Data Analysis and Visualization: A quick look at movie ratings

Isaac Grove
3 min readFeb 7, 2020

--

Source data can be found here.

The Premise

The IMDb keeps a large dataset of film and TV show ratings. The purpose of this project is to perform some basic exploratory analysis on this data and see if we come up with any fun results.

Data Cleaning

The dataset contains ~6 million titles and ~37 million people involved in making them, so our first task is to slim this down to something more manageable. Let’s go with “movies only” and delete anything with missing information and exclude adult films. We’re left with roughly 500,000 movies.

First insights

If we sort the movies by decade and look at everything from 1940 to 2019, there were many more movies produced in recent decades than past ones— roughly as many in the last 20 years as in the preceding 60.

Might this result in lower overall ratings? If anyone with an iPhone can make a “movie” these days, perhaps overall quality has dropped. Let’s look at the data:

Ratings are not suffering with the recent movie boom.

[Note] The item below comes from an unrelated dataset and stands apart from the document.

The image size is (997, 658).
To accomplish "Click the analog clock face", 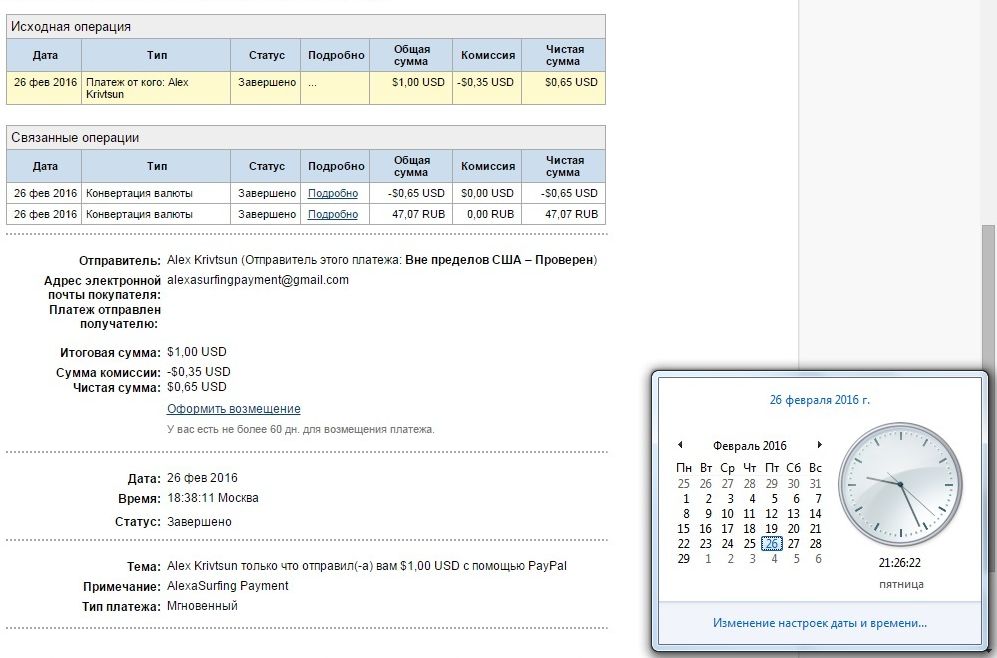I will (x=899, y=483).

It seems the “movie boom” hypothesis is not true: ratings have actually improved in recent years, while (other forms of spoilage notwithstanding) it seems that Gen X grew up with the worst movies.

My new career

Given that the current movie climate seems ripe for high ratings, I decided to become a full-time movie producer.

*crickets*

And since Statistics is the quickest way to win the hearts of the masses, I wondered how I might engineer a high IMDb score. My first thought was that I should pick the easiest genre.

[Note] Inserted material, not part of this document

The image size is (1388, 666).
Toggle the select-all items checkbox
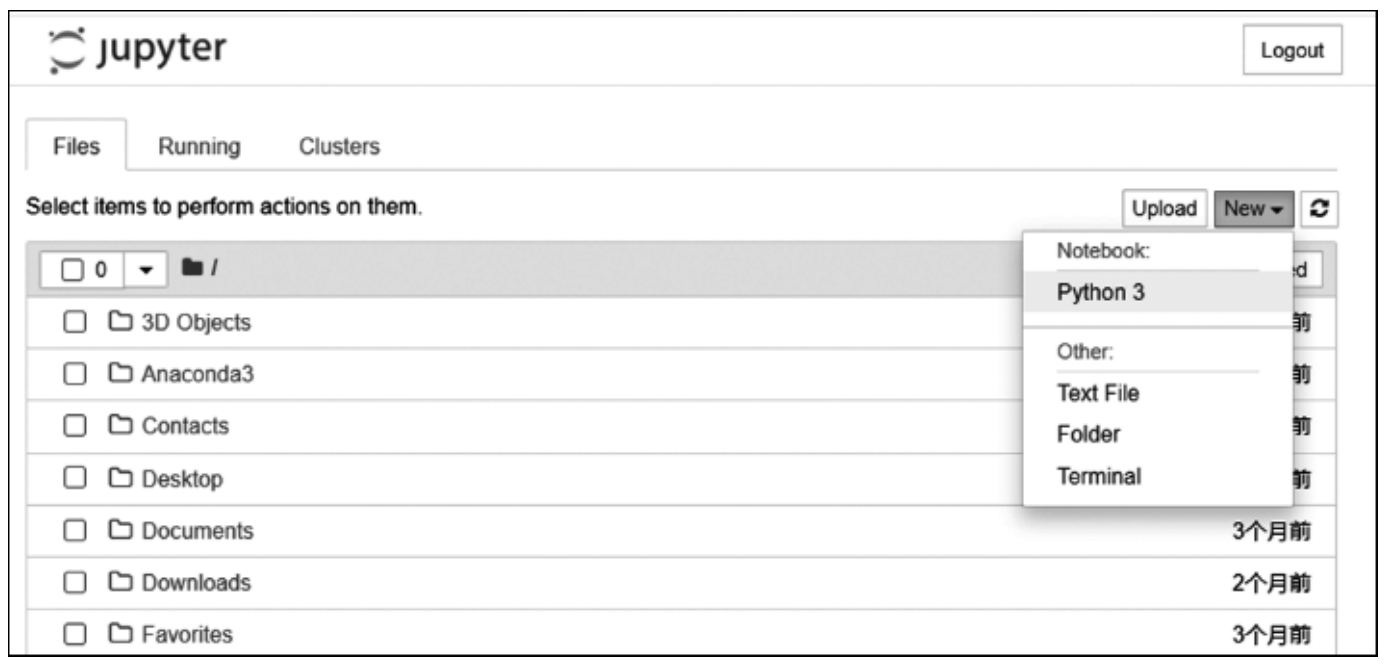click(72, 269)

Documentaries it is! And definitely not horror movies. You might also note that Family and Animation films aren’t what they used to be, losing an average of 0.5 and 0.6 points, respectively, since the 1970's. Tsk tsk, society.

My second (and last) consideration was to see whether hiring a prolific director would increase my chances of doing well in the ratings. I compiled a list of the 20 most prolific directors in the dataset, assuming that practice would make perfect and that their performance would exceed everyone else’s. Disappointingly…

We conclude that just because one directs a ton of movies (the Top 20 averaged over 100 films each), that does not necessarily improve their quality. I’ll need to rethink my hiring strategy for my upcoming documentary.

CUT!

I hope you’ve enjoyed this quick exercise in data analysis and visualization. I certainly did. It’s empowering to know that we can take a large (3GB) set of data and extract useful, easy-to-digest insights from it. This project also happens to be my first foray into Medium, or blogging of any kind. Hello World! 😄

--

--